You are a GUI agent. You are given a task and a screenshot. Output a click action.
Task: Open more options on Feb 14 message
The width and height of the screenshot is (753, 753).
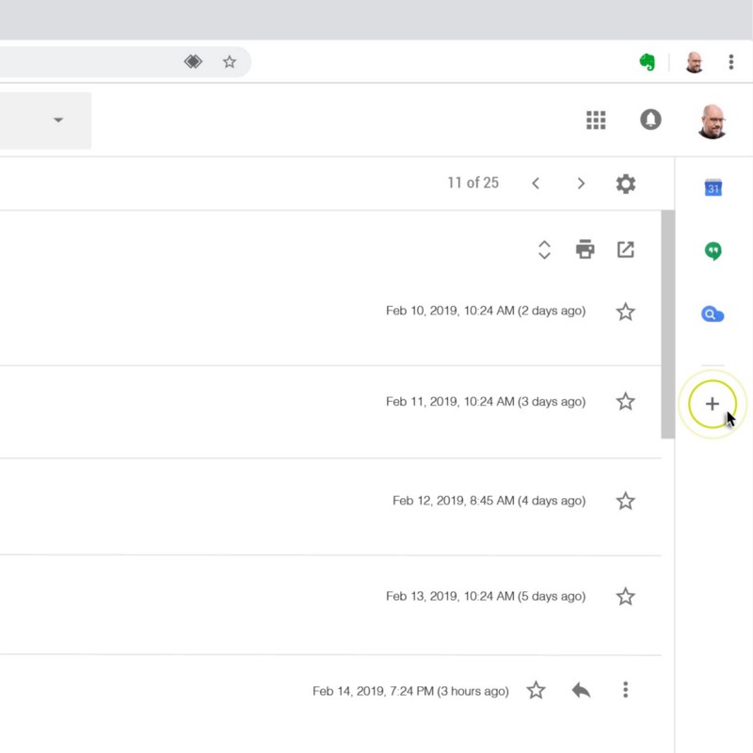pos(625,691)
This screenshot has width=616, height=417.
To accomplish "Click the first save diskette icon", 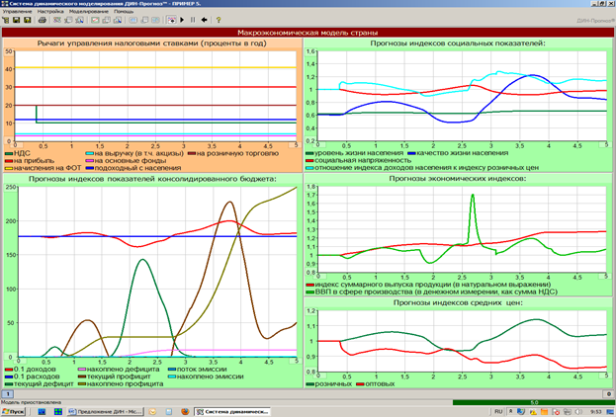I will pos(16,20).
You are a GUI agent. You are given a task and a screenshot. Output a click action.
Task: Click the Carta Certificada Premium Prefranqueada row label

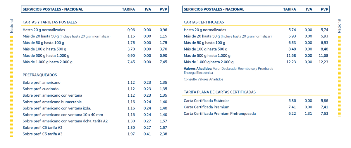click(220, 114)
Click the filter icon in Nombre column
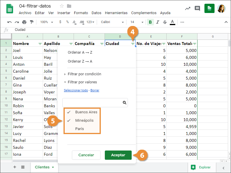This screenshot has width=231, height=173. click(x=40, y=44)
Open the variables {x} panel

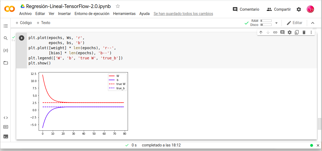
* * *
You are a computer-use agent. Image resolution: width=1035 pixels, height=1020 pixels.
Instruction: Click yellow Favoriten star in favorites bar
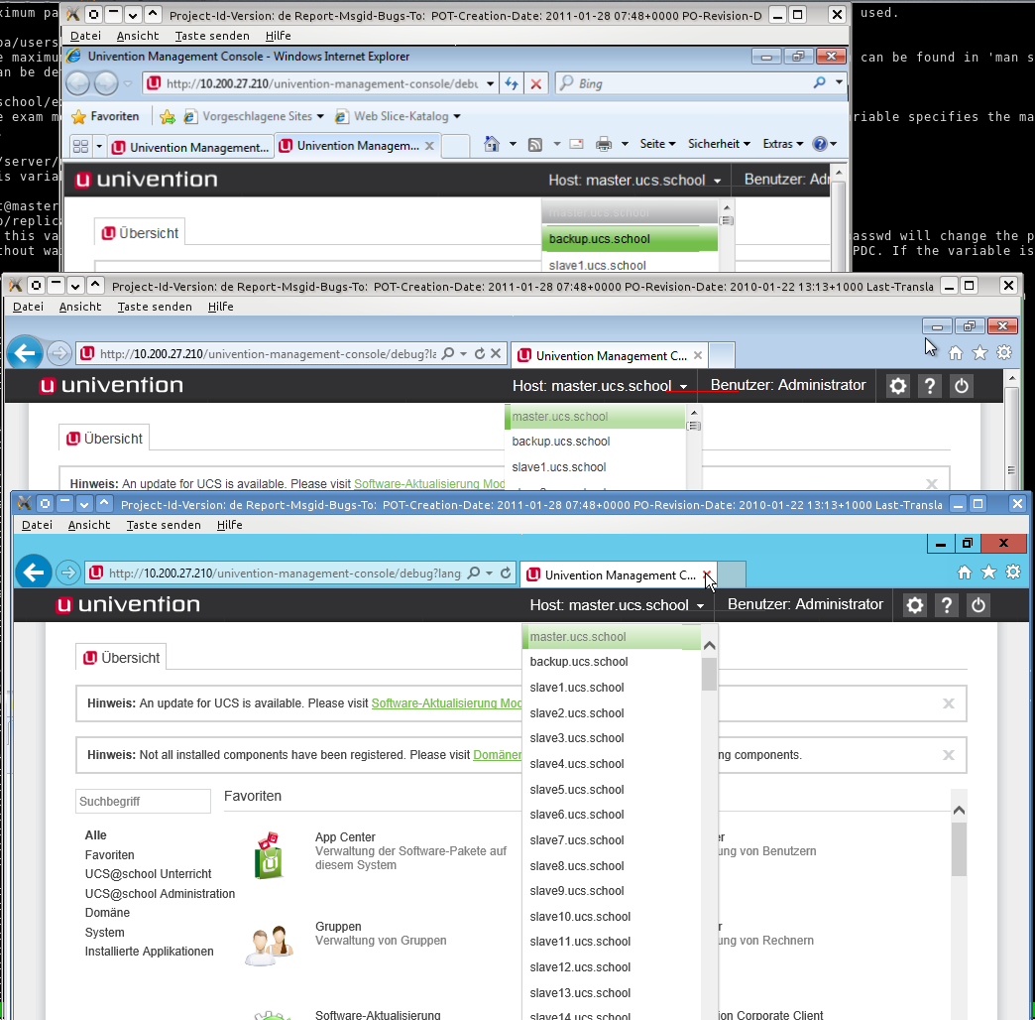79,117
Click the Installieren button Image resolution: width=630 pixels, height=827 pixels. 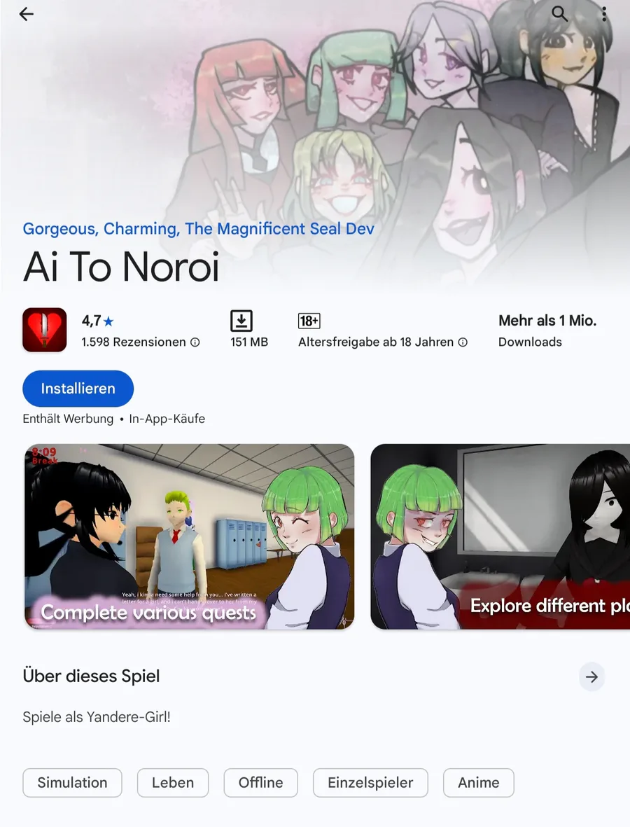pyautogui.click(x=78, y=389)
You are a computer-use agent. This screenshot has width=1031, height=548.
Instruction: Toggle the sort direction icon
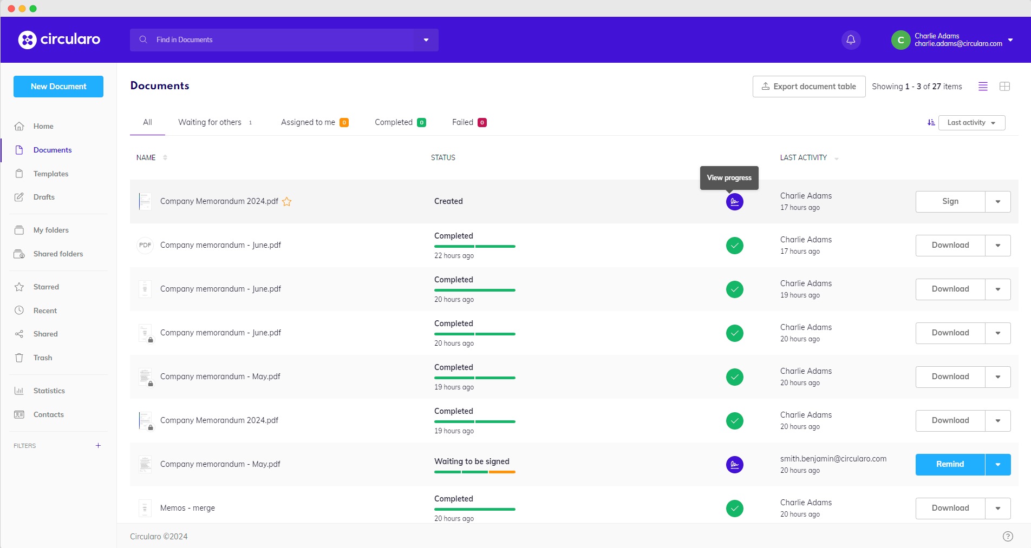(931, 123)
--
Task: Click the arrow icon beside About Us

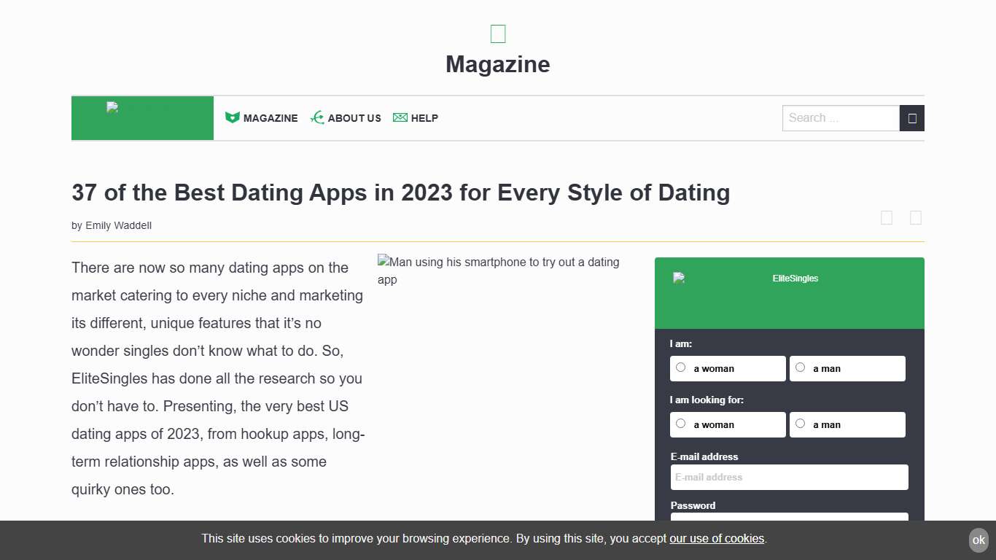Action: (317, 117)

■ Task to carry out:
Turn everything in the material above, from the line containing "Click the filter icon in Nombre column" down through the line containing "Open the variables", into a Markdown table with a Row column for the row number and a Line column for the text, skipping blank lines. Leave the pictures out of your answer.

■ Exercise result:
| Row | Line |
|---|---|
| 1 | Click the filter icon in Nombre column |
| 2 | This screenshot has width=231, height=173. click(x=40, y=44) |
| 3 | Open the variables {x} panel |